Ja też, chciałam powiedzieć ale w porę ugryzłam się w język. Iza tak bardzo się starała, że czego się dotknęła, to spieprzyła. Dlatego miałam wątpliwości, czy wysyłać ją po grupę na lotnisko. Mimo wszystko stwierdziłam, że kiedyś musi być ten pierwszy raz. W końcu to naprawdę nie była fizyka kwantowa. Sprawdzić listę, załadować ludzi do autokaru i przywieźć do hotelu. Poza tym ostro pochlałyśmy z Baletnicą poprzedniego dnia. Nie uśmiechało się nam sterczenie przy autobusie na patelni, w jaką zamieniał się parking przy lotnisku.

Przeszłam jeszcze raz przez wszystkie szczegóły i udzieliłam Gollumowi niezbędnych wskazówek. Dziewczyna była tak wdzięczna, że myślałam, że klęknie przede mną i wślizgnie mi się pod spódnicę. Odetchnęłam z ulgą, gdy na zewnątrz pojawił się autobus, który chwilę później zabrał ją na lotnisko.

Wróciłam do przyjemnie chłodnego i ciemnego pokoju i położyłam się na łóżku. Sięgnęłam po pilota i odpaliłam Netflixa. Niby wrzucali tam co tydzień tysiąc nowości, a jakoś nie było co oglądać. Mają talent. Niewiele pamiętałam z poprzedniego wieczoru. Niestety zdarzało mi się to coraz częściej. Zawsze lubiłam wypić, ale zazwyczaj kontrolowałam sytuację. Jednak wiek robił swoje. Dlatego obiecałam sobie, że dzisiaj nie będę pić. Zwłaszcza w ciągu dnia.

Wreszcie znalazłam i włączyłam jakiś serial opatrzony przymiotnikami: romantic, classicorazsuspenseful. Straszne, potworne wręcz nudziarstwo. Uznałam, że to świetna wymówka, by nie dotrzymać swojej obietnicy. Wstałam i wyciągnęłam butelkę wódki z lodówki. Trudno, podobno najbardziej szkodzi samo życie, bo prowadzi do śmierci.

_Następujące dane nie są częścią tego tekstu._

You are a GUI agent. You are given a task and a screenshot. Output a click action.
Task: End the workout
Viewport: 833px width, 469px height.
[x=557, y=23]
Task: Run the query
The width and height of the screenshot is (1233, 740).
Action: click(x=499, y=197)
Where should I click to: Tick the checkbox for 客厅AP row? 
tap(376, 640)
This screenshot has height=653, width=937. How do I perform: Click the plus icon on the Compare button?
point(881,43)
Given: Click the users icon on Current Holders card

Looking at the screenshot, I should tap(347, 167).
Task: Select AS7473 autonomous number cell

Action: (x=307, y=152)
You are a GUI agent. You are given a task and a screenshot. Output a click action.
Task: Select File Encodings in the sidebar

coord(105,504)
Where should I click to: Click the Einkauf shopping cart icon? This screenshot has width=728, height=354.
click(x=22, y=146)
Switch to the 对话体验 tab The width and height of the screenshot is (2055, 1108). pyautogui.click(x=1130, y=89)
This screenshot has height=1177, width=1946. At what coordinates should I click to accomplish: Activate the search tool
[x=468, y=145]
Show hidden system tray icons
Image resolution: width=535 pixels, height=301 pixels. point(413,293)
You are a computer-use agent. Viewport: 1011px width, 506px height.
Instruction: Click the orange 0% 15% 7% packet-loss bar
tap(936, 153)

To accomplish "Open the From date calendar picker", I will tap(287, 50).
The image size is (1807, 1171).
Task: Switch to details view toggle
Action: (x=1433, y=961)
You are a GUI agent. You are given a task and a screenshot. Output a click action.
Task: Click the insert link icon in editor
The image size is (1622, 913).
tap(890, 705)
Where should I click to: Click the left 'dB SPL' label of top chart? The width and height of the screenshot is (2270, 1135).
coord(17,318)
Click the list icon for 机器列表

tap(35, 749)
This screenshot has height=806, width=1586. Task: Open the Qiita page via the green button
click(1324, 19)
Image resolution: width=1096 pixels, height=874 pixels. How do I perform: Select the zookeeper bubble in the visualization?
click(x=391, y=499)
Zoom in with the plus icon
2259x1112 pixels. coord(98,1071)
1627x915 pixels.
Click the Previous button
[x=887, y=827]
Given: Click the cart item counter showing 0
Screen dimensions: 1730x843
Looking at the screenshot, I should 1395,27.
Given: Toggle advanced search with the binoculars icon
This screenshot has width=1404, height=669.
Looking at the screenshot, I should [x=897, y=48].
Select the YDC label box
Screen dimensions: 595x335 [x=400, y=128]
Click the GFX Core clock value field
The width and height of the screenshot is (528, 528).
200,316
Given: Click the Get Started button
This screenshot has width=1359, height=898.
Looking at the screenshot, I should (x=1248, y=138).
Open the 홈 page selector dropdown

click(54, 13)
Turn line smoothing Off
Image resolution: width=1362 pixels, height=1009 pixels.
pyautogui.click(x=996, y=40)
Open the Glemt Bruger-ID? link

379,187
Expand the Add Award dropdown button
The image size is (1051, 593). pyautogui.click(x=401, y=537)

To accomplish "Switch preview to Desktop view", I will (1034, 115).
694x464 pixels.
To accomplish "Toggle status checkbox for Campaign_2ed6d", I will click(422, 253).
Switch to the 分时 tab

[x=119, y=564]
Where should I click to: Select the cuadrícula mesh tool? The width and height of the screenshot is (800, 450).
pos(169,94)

Wypiłam dwa drinki, porządnie wyszorowałam zęby i wpakowałam do ust dwie gumy do żucia. Dobra, macie mnie, może to były trzy drinki, ale tamtego dnia naprawdę potrzebowałam się wyluzować. Punktualnie o wpół do piątej zjawiłam się w lobby naszego małego, uroczego hoteliku Eldorado. Alkohol krążący w żyłach tchnął we mnie porcję optymizmu. W końcu to już wrzesień. Miesiąc studentów i emerytów. Ci drudzy czasami lubili pozawracać dupę, ale przynajmniej nie było już rodzin z dziećmi, ich wiecznych pretensji i ciągłych krzyków na basenie, korytarzach czy w restauracji.Gdy usłyszałam ciche syknięcie hamującego autobusu, przywołałam na twarz przepiękny służbowy uśmiech. Mimo wszystko nie byłam głupią pindą, a przynajmniej tak chciałam o sobie myśleć. Wiedziałam, że ludzie przyjechali tu na wymarzone wakacje. To, że rezydentka biura podróży lubiła sobie wypić i była lekko sfrustrowana życiem, nie było ich zasranym problemem. Doskonale to rozumiałam.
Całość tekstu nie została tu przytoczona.